Hell’s Arena terbagi ke beberapa jenis kompetisi. Hellish Brawl dihadirkan sebagai pertarungan satu lawan satu di arena tertutup dengan batas waktu. Sejumlah pertandingan menuntut pemain menghadapi beberapa lawan secara beruntun, membuat manajemen waktu dan kesehatan menjadi faktor penting.
Survival Hell menyajikan format berbeda berupa lintasan dungeon. Peserta harus berlari menuju akhir rute sambil dikejar hunter dan menghadapi boss di ujung perjalanan. Berbagai harta karun tersembunyi di sepanjang dungeon, termasuk Gospels yang meningkatkan kemampuan Mine, Survival Weapons sebagai skill ofensif, dan Mercenaries yang dapat direkrut sebagai sekutu.

Segmen penutup Survival Hell berisi rangkaian Boss Battles melawan tujuh hunter yang masing-masing menggunakan topeng hewan. Tiap hunter memanfaatkan teknik yang terinspirasi dari karakteristik hewan tersebut. Salah satu contohnya adalah pemakai topeng monyet yang memanggil doppelganger untuk menekan lawan. Pertarungan ini diposisikan sebagai puncak tantangan Hell’s Arena, memaksa pemain memanfaatkan semua upgrade dan resource yang telah dikumpulkan sepanjang dungeon.

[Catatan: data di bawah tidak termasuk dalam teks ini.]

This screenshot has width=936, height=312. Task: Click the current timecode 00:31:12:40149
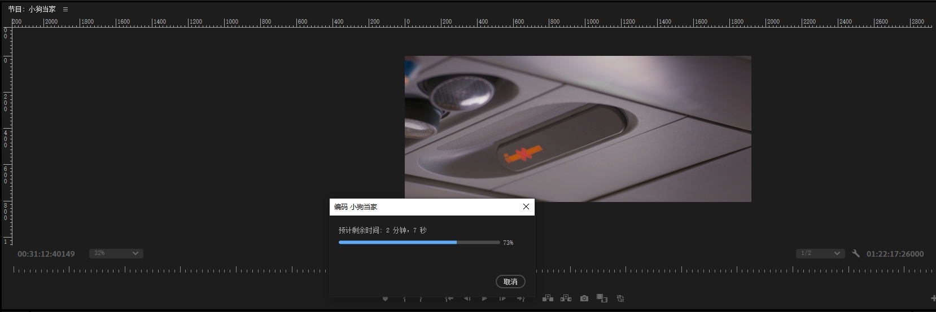pos(46,254)
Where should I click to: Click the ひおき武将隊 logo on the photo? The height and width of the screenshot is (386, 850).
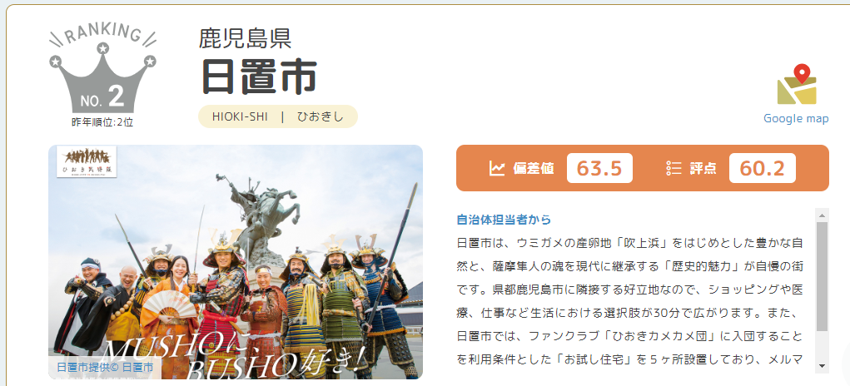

Melalui kombinasi Bad Boy Dragon di Okinawa dan Hell’s Arena di Kamurocho, Yakuza Kiwami 3 & Dark Ties membangun dua garis konflik yang berbeda, dengan Kiryu dan Mine ditempatkan di pusat masing-masing cerita. Format dua judul dalam satu rilis ini menempatkan proyek tersebut sebagai bagian lanjutan dari upaya SEGA memperluas dunia Like a Dragon, sekaligus memperdalam karakter yang sudah dikenal penggemar lama.